→ **EXERCISE INSTRUCTIONS**: Search the material below for the string "Chrome" and list each line that holds it.

→ **EXTRACTED INFORMATION**:
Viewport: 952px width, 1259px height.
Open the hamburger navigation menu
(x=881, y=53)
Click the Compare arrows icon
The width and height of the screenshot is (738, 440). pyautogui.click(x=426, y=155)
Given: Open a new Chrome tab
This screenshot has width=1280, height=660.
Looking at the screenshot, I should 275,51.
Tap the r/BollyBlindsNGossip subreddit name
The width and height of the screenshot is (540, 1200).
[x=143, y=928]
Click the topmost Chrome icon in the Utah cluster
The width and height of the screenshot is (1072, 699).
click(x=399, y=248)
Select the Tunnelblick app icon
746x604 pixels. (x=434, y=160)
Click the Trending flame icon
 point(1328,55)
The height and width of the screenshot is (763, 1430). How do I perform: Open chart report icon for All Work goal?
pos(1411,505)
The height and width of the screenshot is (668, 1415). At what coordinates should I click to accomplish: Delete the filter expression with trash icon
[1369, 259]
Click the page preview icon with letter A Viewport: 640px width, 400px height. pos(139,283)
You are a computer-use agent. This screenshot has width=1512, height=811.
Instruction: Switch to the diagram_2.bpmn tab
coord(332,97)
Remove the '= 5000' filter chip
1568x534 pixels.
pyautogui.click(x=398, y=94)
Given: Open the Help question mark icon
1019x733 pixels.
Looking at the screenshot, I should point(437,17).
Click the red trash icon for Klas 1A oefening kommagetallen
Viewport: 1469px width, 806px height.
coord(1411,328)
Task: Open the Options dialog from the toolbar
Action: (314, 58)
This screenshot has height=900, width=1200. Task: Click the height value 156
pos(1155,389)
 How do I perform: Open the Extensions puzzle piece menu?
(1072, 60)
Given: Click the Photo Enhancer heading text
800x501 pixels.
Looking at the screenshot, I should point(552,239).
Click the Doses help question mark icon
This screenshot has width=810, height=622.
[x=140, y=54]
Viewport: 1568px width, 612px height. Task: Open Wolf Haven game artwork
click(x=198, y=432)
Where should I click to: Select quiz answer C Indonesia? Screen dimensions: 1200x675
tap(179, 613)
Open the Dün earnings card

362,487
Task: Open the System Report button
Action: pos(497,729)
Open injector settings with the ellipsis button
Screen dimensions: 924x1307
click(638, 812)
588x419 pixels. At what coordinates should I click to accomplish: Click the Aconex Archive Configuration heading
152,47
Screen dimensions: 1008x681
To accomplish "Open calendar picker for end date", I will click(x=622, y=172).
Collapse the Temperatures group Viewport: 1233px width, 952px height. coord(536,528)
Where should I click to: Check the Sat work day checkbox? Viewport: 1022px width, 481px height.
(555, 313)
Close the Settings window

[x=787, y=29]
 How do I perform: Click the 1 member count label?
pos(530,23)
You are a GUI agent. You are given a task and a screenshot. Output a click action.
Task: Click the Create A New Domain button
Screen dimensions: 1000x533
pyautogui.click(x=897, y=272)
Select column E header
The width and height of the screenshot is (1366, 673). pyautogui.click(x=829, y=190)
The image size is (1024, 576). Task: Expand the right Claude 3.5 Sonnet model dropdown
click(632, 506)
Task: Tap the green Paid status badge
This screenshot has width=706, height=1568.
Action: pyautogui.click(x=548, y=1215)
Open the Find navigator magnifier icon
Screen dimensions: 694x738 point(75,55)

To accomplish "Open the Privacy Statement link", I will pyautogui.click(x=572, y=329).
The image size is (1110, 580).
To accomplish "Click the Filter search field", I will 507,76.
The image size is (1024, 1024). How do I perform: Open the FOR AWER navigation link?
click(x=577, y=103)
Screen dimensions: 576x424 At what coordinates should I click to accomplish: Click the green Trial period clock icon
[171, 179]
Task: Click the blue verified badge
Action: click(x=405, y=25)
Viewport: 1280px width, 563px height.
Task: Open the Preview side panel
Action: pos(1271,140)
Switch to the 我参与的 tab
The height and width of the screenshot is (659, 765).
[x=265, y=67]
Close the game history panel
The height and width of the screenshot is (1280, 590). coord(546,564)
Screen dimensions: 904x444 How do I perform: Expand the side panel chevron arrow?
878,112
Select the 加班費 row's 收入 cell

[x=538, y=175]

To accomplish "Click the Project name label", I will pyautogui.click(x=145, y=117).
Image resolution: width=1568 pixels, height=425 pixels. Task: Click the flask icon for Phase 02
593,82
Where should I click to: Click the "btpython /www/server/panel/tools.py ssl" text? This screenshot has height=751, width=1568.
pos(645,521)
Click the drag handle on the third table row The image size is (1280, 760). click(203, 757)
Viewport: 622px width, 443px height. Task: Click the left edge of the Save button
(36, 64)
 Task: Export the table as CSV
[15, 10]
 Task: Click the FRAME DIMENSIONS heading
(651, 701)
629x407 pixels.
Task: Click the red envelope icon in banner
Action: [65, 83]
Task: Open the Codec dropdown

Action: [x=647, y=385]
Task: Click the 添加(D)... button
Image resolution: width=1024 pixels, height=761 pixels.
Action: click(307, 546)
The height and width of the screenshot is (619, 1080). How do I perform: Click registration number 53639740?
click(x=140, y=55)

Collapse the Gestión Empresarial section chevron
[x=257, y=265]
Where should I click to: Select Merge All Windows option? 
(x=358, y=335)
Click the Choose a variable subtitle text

→ **EXPECTED OUTPUT**:
Given: Open a new Chrome tab
Click the topmost Chrome icon in the Utah cluster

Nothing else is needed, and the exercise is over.